Figuring out a social life was a lot harder than she'd thought, especially now that she didn't have the ready-made group of friends that Vic had promised.

Her roommate, Chloe, was friendly enough, but she was pre-med and apparently trying to take the entire undergrad catalogue in a single semester. She also worked two jobs to pay her tuition, so for all intents and purposes, Em had a room to herself.

It was nice when she was trying to study, but at night the silence was oppressive, crept in, smothered her tightly, held her like a vengeful lover while his voice clanged in her head like church bells, like warning bells:

Yeah, like that.

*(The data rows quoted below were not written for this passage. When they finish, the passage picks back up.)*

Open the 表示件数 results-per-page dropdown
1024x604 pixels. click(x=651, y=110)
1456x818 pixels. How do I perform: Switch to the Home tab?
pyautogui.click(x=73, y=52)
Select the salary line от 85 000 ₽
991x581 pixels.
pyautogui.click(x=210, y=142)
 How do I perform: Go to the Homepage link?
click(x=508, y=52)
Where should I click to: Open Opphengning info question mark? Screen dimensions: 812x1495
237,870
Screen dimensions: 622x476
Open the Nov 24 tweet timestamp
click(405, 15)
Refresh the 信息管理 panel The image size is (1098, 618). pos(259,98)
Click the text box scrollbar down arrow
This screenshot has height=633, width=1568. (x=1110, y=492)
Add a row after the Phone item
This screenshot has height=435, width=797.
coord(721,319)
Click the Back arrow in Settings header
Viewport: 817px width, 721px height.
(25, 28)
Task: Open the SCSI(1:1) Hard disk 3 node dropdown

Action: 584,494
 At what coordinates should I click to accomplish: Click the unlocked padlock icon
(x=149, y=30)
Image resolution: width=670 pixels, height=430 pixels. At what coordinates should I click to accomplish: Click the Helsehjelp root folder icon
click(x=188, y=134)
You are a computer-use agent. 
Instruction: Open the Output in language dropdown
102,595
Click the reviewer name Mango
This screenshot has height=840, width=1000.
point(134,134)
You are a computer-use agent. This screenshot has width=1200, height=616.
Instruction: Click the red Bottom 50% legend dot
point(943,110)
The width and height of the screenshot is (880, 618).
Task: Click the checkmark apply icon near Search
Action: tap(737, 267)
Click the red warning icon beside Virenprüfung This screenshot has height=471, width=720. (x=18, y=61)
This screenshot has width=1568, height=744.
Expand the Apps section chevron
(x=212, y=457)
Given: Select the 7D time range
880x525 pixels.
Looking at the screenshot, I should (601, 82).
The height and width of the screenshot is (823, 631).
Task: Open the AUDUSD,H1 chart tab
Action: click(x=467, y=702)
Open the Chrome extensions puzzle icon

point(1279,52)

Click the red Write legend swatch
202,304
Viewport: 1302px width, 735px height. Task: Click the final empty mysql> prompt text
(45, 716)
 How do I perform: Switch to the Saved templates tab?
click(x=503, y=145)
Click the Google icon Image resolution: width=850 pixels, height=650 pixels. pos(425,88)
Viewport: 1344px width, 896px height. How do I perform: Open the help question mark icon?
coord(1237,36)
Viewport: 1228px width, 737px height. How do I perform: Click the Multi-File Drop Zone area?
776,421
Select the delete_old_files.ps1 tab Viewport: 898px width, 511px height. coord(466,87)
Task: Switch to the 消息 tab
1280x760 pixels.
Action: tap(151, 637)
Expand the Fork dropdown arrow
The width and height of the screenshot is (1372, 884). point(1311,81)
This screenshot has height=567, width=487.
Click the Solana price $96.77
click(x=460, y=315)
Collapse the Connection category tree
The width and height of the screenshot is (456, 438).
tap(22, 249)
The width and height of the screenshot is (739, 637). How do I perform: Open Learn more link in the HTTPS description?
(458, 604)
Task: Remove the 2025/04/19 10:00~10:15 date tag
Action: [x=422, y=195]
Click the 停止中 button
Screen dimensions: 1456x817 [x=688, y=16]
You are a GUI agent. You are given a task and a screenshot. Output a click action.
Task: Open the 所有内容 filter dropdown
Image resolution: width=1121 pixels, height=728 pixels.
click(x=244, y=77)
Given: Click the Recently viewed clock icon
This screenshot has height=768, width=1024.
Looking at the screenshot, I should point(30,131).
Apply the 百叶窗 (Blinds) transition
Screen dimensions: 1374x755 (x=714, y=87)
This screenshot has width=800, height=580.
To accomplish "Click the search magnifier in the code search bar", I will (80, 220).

Put this leg here.

And this leg over here.

and she could almost feel his sigh against her mouth, his hands against her skin.

After a month, she was starting to put a couple of faces with names, starting to exchange waves and conversation and tentative texts with people in her dorm: Halima, her suitemate, who had the most gorgeous brown eyes Em had ever seen and an endless well of stories from playing Jasmine at Disney World for three summers straight; Jalen, the Texan from down the hall who played Otis Redding at top volume starting at 8 in the morning every morning; Kanona, the ballerina Em sat next to in American Lit, who reminded her so much of Ali, with a grin you could see from space and a bawdy laugh that exploded off of walls.

They were people she liked, people she could see being friends with, but none of them invited confidence, none of them could read her mind with a single glance.

She hadn't found anyone who understood her "Camp Anawanna" shirt, hadn't found someone who would read to her because he knew that one of the sweetest remaining memories she had of her father was of him sitting next to her on the couch on his rare nights off, taking her through Tolkien and Lewis and Rowling while she propped her head against his leg and his hand stroked the hair from her face.

There was no one who had that particular grin that started slow on one side of his mouth and then slipped aside to the other like Apollo bringing the light of day.

Which, she tried her hardest to convince herself, was fine.

Really.

"Are you taking Psych with Collins?" Tyler brought her back to the present. He tapped on her textbook with a grimace. "I have her at 2. She's brutal."

"This James paper is kicking my butt," she commiserated. "Have you finished yours?"

"Haven't even started."

"Do you want to work on it with me?" she asked recklessly. "Maybe get dinner after?"

It was stupid, but Tyler reminded her not at all of August and the comfort of not thinking of him was immense.

"Yeah," he said, and the warmth of his hand so close to hers was soothing, made her cheeks flush. "Yeah, I'd really like that. Thanks, Emmy."

"Em," she told him, and when his smile widened, she smiled back. "I go by Em now."